• **Objetivos**:
a) Copia literalmente, del relato del viaje a Tsunki, el fragmento que empieza con las palabras que contienen "Al llegar a" y termina con "en ningún momento.".
b) Según el relato del viaje a Tsunki, ¿desde hace cuánto tiempo tienen los locales motorcitos traídos del Perú?
c) Indica si cada afirmación concuerda con el relato del viaje a Tsunki y cita las palabras exactas que lo deciden: (i) el puente sobre el río Morona era de madera; (ii) tuvieron que bajarse de la canoa para pasar los rápidos; (iii) salieron a oscuras.

• **Texto proporcionado**:
_____
Primero fue un largo viaje hasta Puerto Morona en un bus que dejó atrás las montañas y nos metió en la selva profunda. Luego, cruzando el río Morona por un estrecho puente de lata, una camioneta nos llevó hasta la comunidad San José, donde se acaban los caminos. Ese día teníamos que dormir ahí porque únicamente en la madrugada hay posibilidades de encontrar canoas que suban por los ríos hacia las aldeas más alejadas. Aprovechamos esa tarde para conocer San José y, de paso, hablar con la autoridad local y pedirle una carta de recomendación.

A la madrugada siguiente, antes del amanecer, caminamos hasta Puerto Kashpaim donde efectivamente pudimos arreglar con un tipo joven, casi adolescente, para que nos llevara en canoa hasta Tsunki, primero bajando un poco por el rio Morona y luego subiendo varias horas hasta la zona alta del río Mangosiza. Hoy en día el viaje dura solo unas cuatro o cinco horas ya que desde hace unos tres años los locales han conseguido motorcitos traídos del Perú. Antes la excursión era a remo y palo y duraba mucho más.

El viaje, a pesar de la incomodidad de los asientos de madera y de una suave lluvia que nos mojó al amanecer, resultó agradable. Salimos a oscuras pero amaneció pronto. El río fue conduciéndonos a veces hacia el norte y a veces hacia el oeste estrechándose poco a poco mientras nos regresaba hacia las montañas selváticas. No tuvimos que bajarnos en ningún momento de la canoa para pasar los rápidos porque había suficiente agua en el río y nuestro canoero, después de darnos extrañas indicaciones en su extraño español (las cuales interpretamos como: no se muevan), mostró gran habilidad para conducirnos sin inconvenientes entre las correntadas. Días después nos enteraríamos de que la semana anterior había volcado y estuvo a punto de ahogarse una persona.

Al llegar a Tsunki casi toda la comunidad salió a recibirnos. Un hombre de aspecto más bien bajo y robusto nos tendió su mano y nos ayudó a subir las mochilas por el terraplén sin dejar de sonreír en ningún momento.

–¿A quién vienen a buscar? –preguntó el hombre.
_____
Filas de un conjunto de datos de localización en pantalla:
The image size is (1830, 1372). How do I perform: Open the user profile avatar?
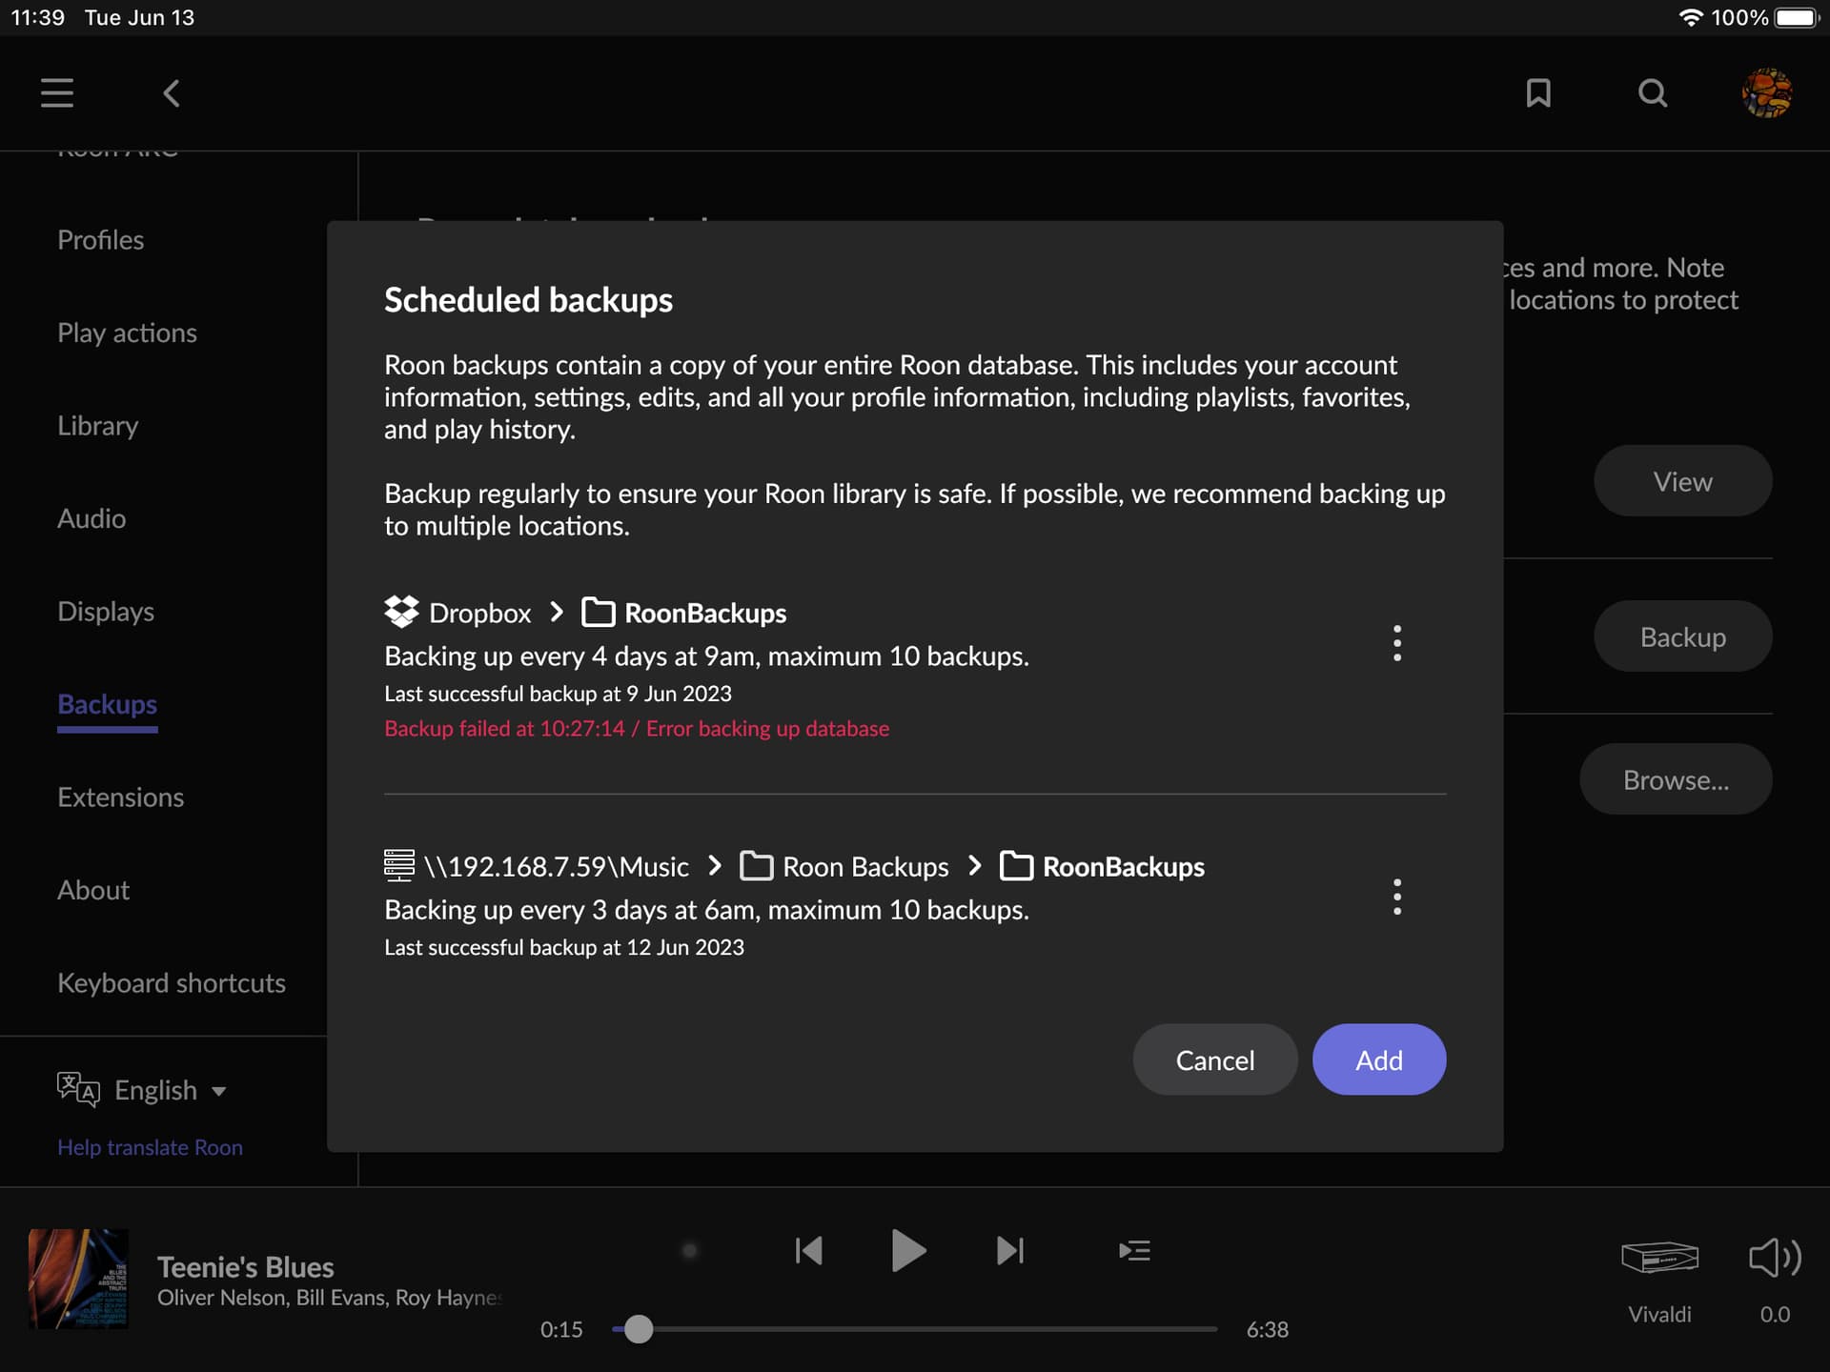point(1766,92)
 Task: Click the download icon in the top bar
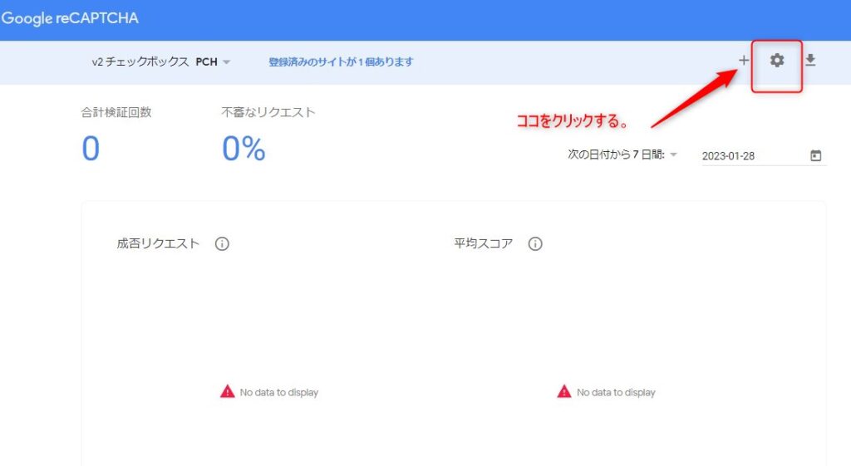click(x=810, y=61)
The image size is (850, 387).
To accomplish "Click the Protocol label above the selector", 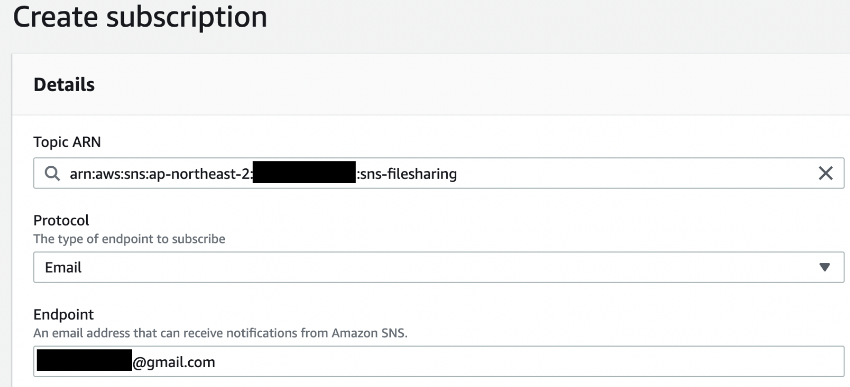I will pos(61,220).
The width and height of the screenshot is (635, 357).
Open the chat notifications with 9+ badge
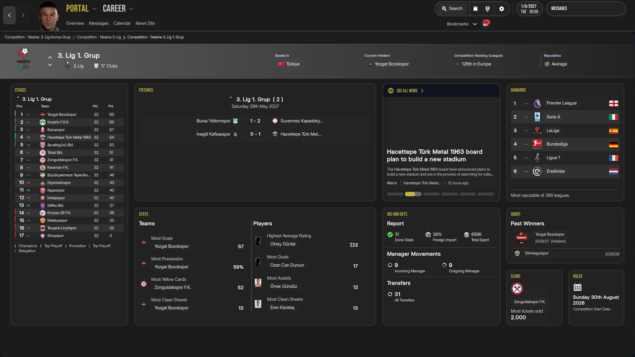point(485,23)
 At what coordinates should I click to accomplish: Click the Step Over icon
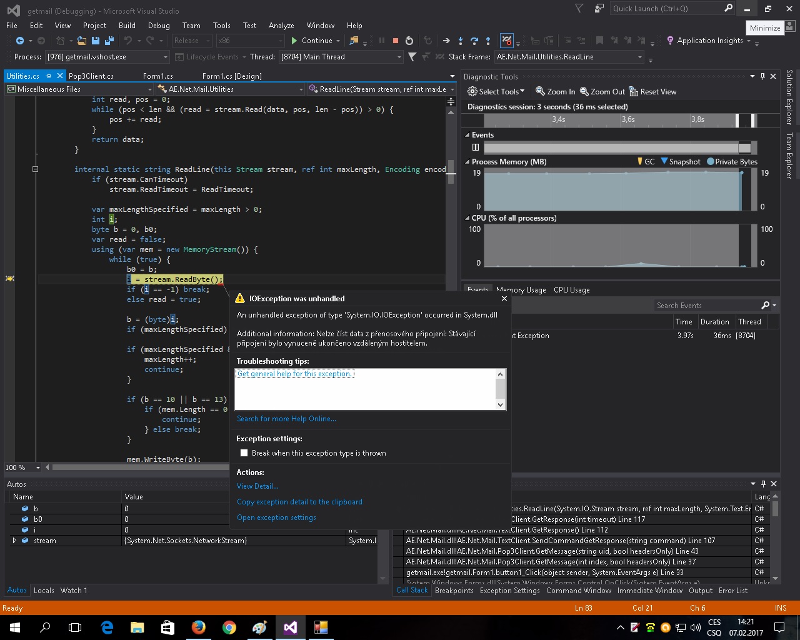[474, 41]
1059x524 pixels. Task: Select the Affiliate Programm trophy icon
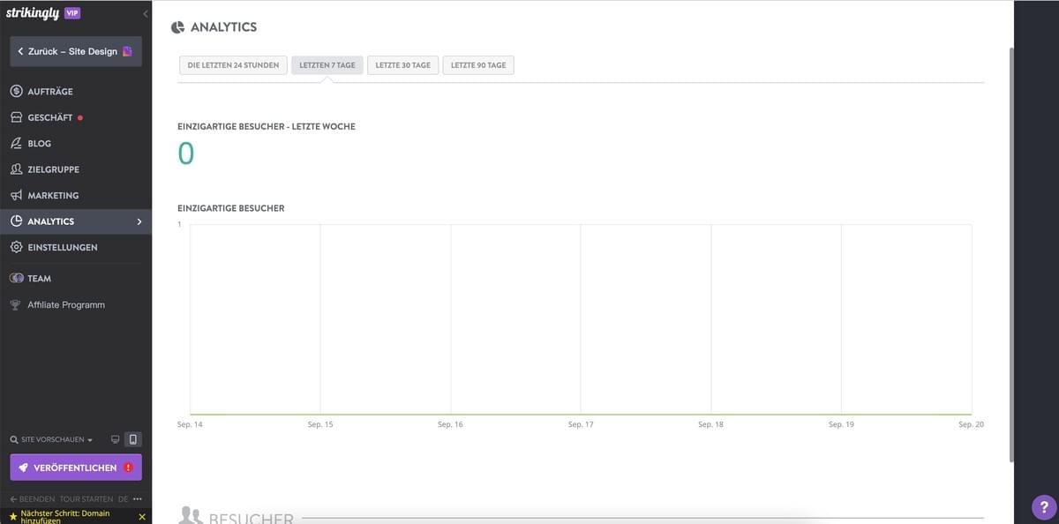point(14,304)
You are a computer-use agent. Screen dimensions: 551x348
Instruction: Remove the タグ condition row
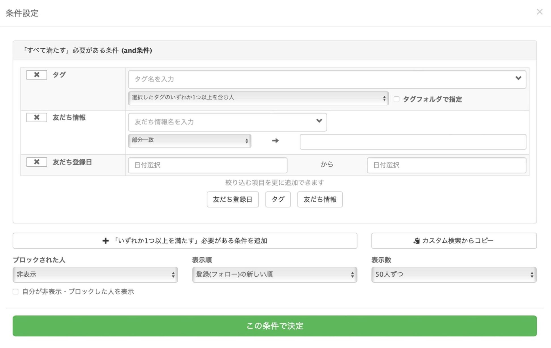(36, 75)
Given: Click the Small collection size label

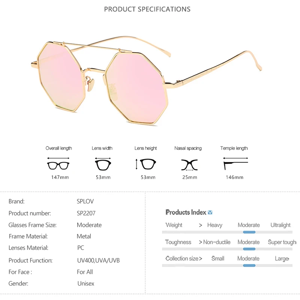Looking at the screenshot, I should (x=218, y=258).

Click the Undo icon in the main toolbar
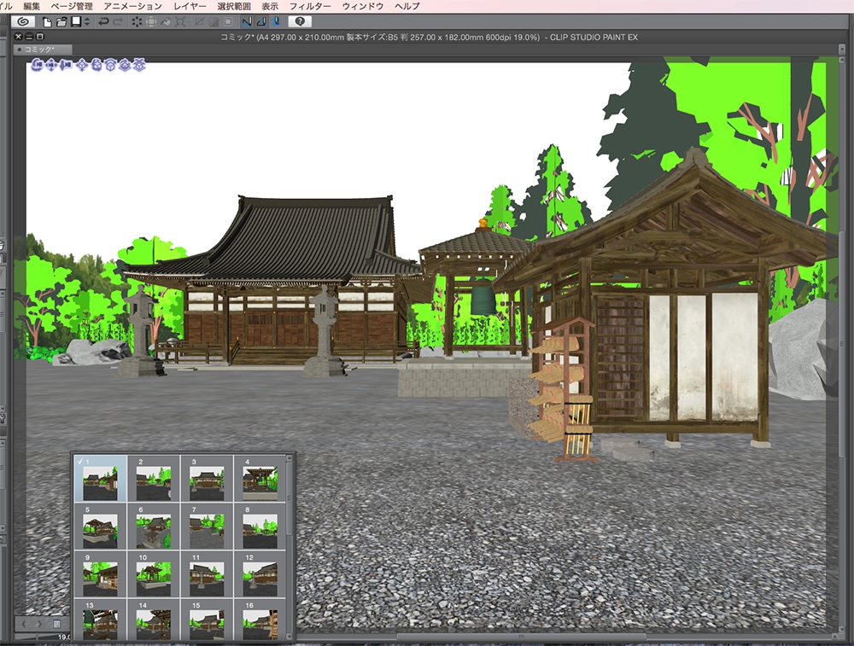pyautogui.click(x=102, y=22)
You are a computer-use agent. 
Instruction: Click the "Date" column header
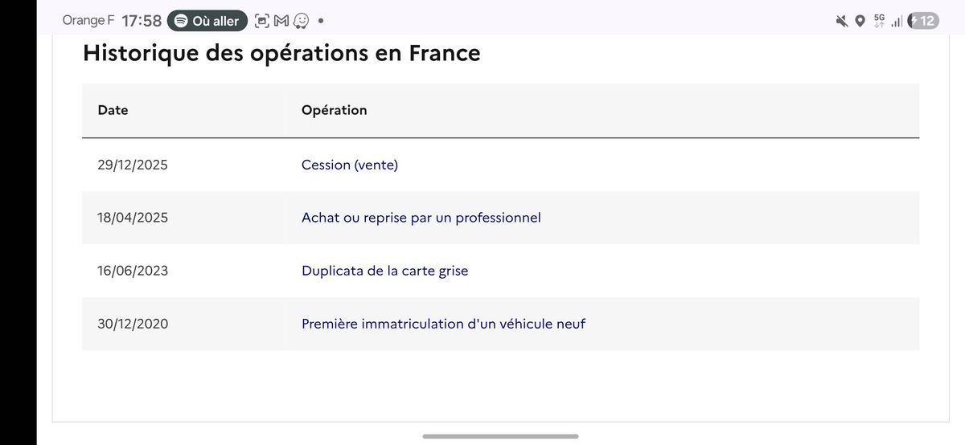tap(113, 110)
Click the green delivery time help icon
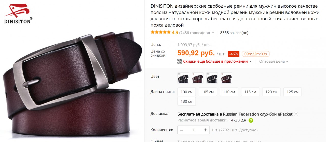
_____
• **Respuestas finales**:
a)
Al llegar a Tsunki casi toda la comunidad salió a recibirnos. Un hombre de aspecto más bien bajo y robusto nos tendió su mano y nos ayudó a subir las mochilas por el terraplén sin dejar de sonreír en ningún momento.

b) Desde hace unos tres años.

c)
(i) No: "cruzando el río Morona por un estrecho puente de lata".
(ii) No: "No tuvimos que bajarnos en ningún momento de la canoa para pasar los rápidos".
(iii) Sí: "Salimos a oscuras pero amaneció pronto".